4.6.4 Gene density retrieval
Function
rpf_Retrieve extracts selected gene or transcript density records from a merged density table. It can optionally normalize density values to RPM, reshape three-frame sample columns into a more plotting-friendly format, and split the result into one file per gene.
| Input |
Required |
Description |
| Merged density table |
Yes |
RPF or RNA density table generated by rpf_Merge, usually RIBO_merged.txt or RNA_merged.txt. |
| Gene list |
No |
One-column gene or transcript list used to retrieve selected entries.
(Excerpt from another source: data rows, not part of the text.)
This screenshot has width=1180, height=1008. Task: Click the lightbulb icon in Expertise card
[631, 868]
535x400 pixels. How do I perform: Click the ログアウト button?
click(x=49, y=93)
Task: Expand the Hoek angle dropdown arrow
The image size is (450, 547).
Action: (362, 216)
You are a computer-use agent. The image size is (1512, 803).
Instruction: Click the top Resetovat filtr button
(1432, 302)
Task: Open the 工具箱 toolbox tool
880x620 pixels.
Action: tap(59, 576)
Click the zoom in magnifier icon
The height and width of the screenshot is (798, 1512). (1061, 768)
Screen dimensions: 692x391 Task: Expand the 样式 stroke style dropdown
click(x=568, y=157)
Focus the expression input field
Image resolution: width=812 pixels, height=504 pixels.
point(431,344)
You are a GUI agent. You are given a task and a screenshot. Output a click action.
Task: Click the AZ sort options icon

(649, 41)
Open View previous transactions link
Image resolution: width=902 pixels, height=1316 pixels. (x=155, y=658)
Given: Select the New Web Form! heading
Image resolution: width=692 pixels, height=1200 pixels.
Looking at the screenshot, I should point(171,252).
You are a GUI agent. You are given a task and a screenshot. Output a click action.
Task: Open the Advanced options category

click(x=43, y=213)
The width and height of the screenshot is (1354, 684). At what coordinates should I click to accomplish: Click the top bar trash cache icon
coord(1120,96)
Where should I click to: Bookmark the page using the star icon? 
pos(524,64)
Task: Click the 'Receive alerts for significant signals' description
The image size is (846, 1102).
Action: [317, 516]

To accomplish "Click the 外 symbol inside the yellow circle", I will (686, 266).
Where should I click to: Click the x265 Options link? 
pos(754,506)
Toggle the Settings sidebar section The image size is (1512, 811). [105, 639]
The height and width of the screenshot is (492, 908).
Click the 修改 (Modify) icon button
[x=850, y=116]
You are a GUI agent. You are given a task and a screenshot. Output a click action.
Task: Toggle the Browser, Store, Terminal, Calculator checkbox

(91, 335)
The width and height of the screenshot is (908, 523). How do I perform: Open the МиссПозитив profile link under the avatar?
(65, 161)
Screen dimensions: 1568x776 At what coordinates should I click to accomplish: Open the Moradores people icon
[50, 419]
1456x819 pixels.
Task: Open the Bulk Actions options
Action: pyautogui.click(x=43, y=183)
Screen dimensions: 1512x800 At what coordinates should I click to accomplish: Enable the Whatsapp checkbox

If omitted, all genes passing the minimum-count filter are retained. |
Parameters
| Parameter |
Required |
Description |
-r |
Yes |
Input RPF or RNA density table in TXT format. |
-o |
Yes |
Output prefix. Although the parser does not enforce this option, the current implementation uses it directly when writing <prefix>_retrieve.txt. |
-l |
No |
Gene or transcript list in TXT format. The current implementation passes this value to the density parser as the target gene list. |
-m |
No |
Retain transcripts with more than this minimum number of RPFs. Default: 0. |
-n |
No |
Normalize read counts to RPM before output. Disabled by default. |
-f |
No |
Reformat three frame-specific columns for each sample into a long, plotting-friendly table. Disabled by default. |
-s |
No |
Split retrieved density into individual per-gene TXT files. Disabled by default. |
Output files
Assuming -o RIBO, the command writes:
| Output |
Description |
RIBO_retrieve.txt |
Retrieved density table. Generated when -s is not used. |
<gene_id>_retrieve.txt |
Per-gene retrieved density file. Generated for each gene when -s is used. |
Example
rpf_Retrieve \
-l gene.list.txt \
-r ../05.merge/RIBO_merged.txt \
-m 50 \
-f \
-n \
-o RIBO \
&> RIBO.retrieve.log
Notes
-f is useful when preparing data for custom line plots or gene-level visualization because it expands frame-specific density columns into a tidy table.
-n converts raw RPF counts into RPM using total RPF counts from the merged density parser.
- Use
-s only when individual gene files are needed. It can generate many files for large gene lists.
- Provide
-o explicitly in normal use, because current output writing depends on this prefix.